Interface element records
+++

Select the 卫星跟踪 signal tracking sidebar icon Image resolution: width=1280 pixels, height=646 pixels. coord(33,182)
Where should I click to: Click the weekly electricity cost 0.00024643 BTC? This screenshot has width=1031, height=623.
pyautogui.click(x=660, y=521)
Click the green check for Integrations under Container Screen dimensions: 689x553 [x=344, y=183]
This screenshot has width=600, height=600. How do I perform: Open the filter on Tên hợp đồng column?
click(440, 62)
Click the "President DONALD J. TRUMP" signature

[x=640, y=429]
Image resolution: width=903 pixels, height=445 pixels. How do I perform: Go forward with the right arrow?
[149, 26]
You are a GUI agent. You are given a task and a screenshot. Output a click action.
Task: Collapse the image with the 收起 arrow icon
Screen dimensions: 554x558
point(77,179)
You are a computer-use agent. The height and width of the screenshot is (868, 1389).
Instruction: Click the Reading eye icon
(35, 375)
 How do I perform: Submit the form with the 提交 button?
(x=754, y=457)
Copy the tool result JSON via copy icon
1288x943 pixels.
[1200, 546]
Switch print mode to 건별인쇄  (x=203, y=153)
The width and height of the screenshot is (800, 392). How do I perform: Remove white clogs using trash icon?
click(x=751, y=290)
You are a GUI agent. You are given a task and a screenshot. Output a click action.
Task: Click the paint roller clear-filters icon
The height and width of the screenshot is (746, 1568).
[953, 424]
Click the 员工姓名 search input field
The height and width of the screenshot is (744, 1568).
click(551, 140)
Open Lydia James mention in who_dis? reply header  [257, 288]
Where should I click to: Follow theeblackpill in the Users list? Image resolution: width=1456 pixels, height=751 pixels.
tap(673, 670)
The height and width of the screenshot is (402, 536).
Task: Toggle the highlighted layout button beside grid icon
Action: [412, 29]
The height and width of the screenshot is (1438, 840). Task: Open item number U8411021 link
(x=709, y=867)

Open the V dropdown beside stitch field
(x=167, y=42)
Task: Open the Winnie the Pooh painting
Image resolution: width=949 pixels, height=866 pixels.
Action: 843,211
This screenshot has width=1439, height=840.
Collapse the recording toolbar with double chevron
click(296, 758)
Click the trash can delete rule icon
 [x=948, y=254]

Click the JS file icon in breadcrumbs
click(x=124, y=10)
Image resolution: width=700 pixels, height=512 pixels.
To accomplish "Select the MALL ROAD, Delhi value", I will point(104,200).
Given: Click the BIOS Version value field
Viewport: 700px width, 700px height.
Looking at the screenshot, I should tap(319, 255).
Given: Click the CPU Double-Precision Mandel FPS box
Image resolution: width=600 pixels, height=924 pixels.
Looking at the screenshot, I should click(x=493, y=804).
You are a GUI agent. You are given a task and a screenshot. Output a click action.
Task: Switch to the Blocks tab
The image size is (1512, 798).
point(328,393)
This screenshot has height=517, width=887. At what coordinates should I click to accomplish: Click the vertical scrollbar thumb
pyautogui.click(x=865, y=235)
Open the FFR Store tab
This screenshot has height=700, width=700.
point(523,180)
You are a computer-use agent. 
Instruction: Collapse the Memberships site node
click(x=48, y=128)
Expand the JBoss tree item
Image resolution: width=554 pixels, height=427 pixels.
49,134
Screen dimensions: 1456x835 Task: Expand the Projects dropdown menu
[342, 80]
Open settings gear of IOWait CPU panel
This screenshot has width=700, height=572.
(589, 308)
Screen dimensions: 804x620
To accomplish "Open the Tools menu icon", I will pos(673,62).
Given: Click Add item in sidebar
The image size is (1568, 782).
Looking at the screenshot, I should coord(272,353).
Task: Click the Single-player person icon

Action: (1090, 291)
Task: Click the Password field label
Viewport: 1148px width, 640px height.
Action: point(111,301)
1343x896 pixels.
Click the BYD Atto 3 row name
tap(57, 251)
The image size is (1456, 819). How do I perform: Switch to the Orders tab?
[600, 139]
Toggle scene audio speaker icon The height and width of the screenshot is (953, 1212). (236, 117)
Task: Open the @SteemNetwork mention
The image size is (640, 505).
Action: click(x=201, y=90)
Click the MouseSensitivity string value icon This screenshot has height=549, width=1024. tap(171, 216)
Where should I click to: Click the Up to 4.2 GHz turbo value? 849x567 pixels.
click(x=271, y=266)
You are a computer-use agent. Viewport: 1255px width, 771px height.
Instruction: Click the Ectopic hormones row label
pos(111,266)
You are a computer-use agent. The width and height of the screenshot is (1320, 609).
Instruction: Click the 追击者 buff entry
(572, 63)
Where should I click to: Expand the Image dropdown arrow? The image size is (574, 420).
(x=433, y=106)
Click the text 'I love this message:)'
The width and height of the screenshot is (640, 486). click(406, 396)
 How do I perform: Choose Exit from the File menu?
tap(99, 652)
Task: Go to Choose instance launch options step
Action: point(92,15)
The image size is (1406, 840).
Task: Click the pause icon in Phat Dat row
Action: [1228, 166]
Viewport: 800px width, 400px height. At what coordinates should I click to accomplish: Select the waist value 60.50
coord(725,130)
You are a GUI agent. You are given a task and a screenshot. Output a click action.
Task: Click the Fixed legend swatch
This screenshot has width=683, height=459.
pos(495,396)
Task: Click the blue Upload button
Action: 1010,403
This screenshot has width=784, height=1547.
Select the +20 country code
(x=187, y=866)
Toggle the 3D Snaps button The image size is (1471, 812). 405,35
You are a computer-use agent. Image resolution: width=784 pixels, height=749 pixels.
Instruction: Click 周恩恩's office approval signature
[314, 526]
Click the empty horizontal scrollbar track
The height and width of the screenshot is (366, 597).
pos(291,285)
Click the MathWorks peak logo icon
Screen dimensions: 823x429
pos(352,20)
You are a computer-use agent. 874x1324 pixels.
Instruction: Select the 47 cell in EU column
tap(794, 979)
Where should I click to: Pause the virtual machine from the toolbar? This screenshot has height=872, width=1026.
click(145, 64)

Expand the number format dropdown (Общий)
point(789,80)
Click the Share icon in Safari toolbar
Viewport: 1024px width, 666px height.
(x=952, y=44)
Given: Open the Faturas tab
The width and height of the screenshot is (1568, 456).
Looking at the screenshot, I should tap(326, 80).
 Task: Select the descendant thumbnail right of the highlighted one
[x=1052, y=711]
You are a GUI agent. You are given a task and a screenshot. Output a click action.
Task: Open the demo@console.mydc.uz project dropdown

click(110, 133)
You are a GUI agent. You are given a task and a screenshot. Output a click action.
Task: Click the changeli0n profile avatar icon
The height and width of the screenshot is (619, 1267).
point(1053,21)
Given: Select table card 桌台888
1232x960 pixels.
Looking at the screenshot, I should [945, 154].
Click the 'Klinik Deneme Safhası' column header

+++

Copy the whole listing above line for line, leaving every character unchanged.

Select the 卫星跟踪 signal tracking sidebar icon Image resolution: width=1280 pixels, height=646 pixels. coord(33,182)
Where should I click to: Click the weekly electricity cost 0.00024643 BTC? This screenshot has width=1031, height=623.
pyautogui.click(x=660, y=521)
Click the green check for Integrations under Container Screen dimensions: 689x553 [x=344, y=183]
This screenshot has width=600, height=600. How do I perform: Open the filter on Tên hợp đồng column?
click(440, 62)
Click the "President DONALD J. TRUMP" signature

[x=640, y=429]
Image resolution: width=903 pixels, height=445 pixels. How do I perform: Go forward with the right arrow?
[149, 26]
You are a GUI agent. You are given a task and a screenshot. Output a click action.
Task: Collapse the image with the 收起 arrow icon
Screen dimensions: 554x558
point(77,179)
You are a computer-use agent. The height and width of the screenshot is (868, 1389).
Instruction: Click the Reading eye icon
(35, 375)
 How do I perform: Submit the form with the 提交 button?
(x=754, y=457)
Copy the tool result JSON via copy icon
1288x943 pixels.
[1200, 546]
Switch print mode to 건별인쇄  (x=203, y=153)
The width and height of the screenshot is (800, 392). How do I perform: Remove white clogs using trash icon?
click(x=751, y=290)
You are a GUI agent. You are given a task and a screenshot. Output a click action.
Task: Click the paint roller clear-filters icon
The height and width of the screenshot is (746, 1568).
[953, 424]
Click the 员工姓名 search input field
The height and width of the screenshot is (744, 1568).
click(551, 140)
Open Lydia James mention in who_dis? reply header  [257, 288]
Where should I click to: Follow theeblackpill in the Users list? Image resolution: width=1456 pixels, height=751 pixels.
tap(673, 670)
The height and width of the screenshot is (402, 536).
Task: Toggle the highlighted layout button beside grid icon
Action: [412, 29]
The height and width of the screenshot is (1438, 840). Task: Open item number U8411021 link
(x=709, y=867)

Open the V dropdown beside stitch field
(x=167, y=42)
Task: Open the Winnie the Pooh painting
Image resolution: width=949 pixels, height=866 pixels.
Action: 843,211
This screenshot has width=1439, height=840.
Collapse the recording toolbar with double chevron
click(296, 758)
Click the trash can delete rule icon
 [x=948, y=254]

Click the JS file icon in breadcrumbs
click(x=124, y=10)
Image resolution: width=700 pixels, height=512 pixels.
To accomplish "Select the MALL ROAD, Delhi value", I will point(104,200).
Given: Click the BIOS Version value field
Viewport: 700px width, 700px height.
Looking at the screenshot, I should tap(319, 255).
Given: Click the CPU Double-Precision Mandel FPS box
Image resolution: width=600 pixels, height=924 pixels.
Looking at the screenshot, I should click(x=493, y=804).
You are a GUI agent. You are given a task and a screenshot. Output a click action.
Task: Switch to the Blocks tab
The image size is (1512, 798).
point(328,393)
This screenshot has height=517, width=887. At what coordinates should I click to accomplish: Click the vertical scrollbar thumb
pyautogui.click(x=865, y=235)
Open the FFR Store tab
This screenshot has height=700, width=700.
point(523,180)
You are a computer-use agent. 
Instruction: Collapse the Memberships site node
click(x=48, y=128)
Expand the JBoss tree item
Image resolution: width=554 pixels, height=427 pixels.
49,134
Screen dimensions: 1456x835 Task: Expand the Projects dropdown menu
[342, 80]
Open settings gear of IOWait CPU panel
This screenshot has width=700, height=572.
(589, 308)
Screen dimensions: 804x620
To accomplish "Open the Tools menu icon", I will pos(673,62).
Given: Click Add item in sidebar
The image size is (1568, 782).
Looking at the screenshot, I should coord(272,353).
Task: Click the Single-player person icon

Action: (1090, 291)
Task: Click the Password field label
Viewport: 1148px width, 640px height.
Action: point(111,301)
1343x896 pixels.
Click the BYD Atto 3 row name
tap(57, 251)
The image size is (1456, 819). How do I perform: Switch to the Orders tab?
[600, 139]
Toggle scene audio speaker icon The height and width of the screenshot is (953, 1212). (236, 117)
Task: Open the @SteemNetwork mention
The image size is (640, 505).
Action: click(x=201, y=90)
Click the MouseSensitivity string value icon This screenshot has height=549, width=1024. tap(171, 216)
Where should I click to: Click the Up to 4.2 GHz turbo value? 849x567 pixels.
click(x=271, y=266)
You are a computer-use agent. Viewport: 1255px width, 771px height.
Instruction: Click the Ectopic hormones row label
pos(111,266)
You are a computer-use agent. The width and height of the screenshot is (1320, 609).
Instruction: Click the 追击者 buff entry
(572, 63)
Where should I click to: Expand the Image dropdown arrow? The image size is (574, 420).
(x=433, y=106)
Click the text 'I love this message:)'
The width and height of the screenshot is (640, 486). click(406, 396)
 How do I perform: Choose Exit from the File menu?
tap(99, 652)
Task: Go to Choose instance launch options step
Action: point(92,15)
The image size is (1406, 840).
Task: Click the pause icon in Phat Dat row
Action: [1228, 166]
Viewport: 800px width, 400px height. At what coordinates should I click to accomplish: Select the waist value 60.50
coord(725,130)
You are a GUI agent. You are given a task and a screenshot. Output a click action.
Task: Click the Fixed legend swatch
This screenshot has width=683, height=459.
pos(495,396)
Task: Click the blue Upload button
Action: 1010,403
This screenshot has width=784, height=1547.
Select the +20 country code
(x=187, y=866)
Toggle the 3D Snaps button The image size is (1471, 812). 405,35
You are a computer-use agent. Image resolution: width=784 pixels, height=749 pixels.
Instruction: Click 周恩恩's office approval signature
[314, 526]
Click the empty horizontal scrollbar track
The height and width of the screenshot is (366, 597).
pos(291,285)
Click the MathWorks peak logo icon
Screen dimensions: 823x429
pos(352,20)
You are a computer-use agent. 874x1324 pixels.
Instruction: Select the 47 cell in EU column
tap(794, 979)
Where should I click to: Pause the virtual machine from the toolbar? This screenshot has height=872, width=1026.
click(145, 64)

Expand the number format dropdown (Общий)
point(789,80)
Click the Share icon in Safari toolbar
Viewport: 1024px width, 666px height.
(x=952, y=44)
Given: Open the Faturas tab
The width and height of the screenshot is (1568, 456).
Looking at the screenshot, I should tap(326, 80).
 Task: Select the descendant thumbnail right of the highlighted one
[x=1052, y=711]
You are a GUI agent. You are given a task and a screenshot. Output a click action.
Task: Open the demo@console.mydc.uz project dropdown

click(110, 133)
You are a GUI agent. You are given a task and a screenshot. Output a click action.
Task: Click the changeli0n profile avatar icon
The height and width of the screenshot is (619, 1267).
point(1053,21)
Given: Select table card 桌台888
1232x960 pixels.
Looking at the screenshot, I should [945, 154].
Click the 'Klinik Deneme Safhası' column header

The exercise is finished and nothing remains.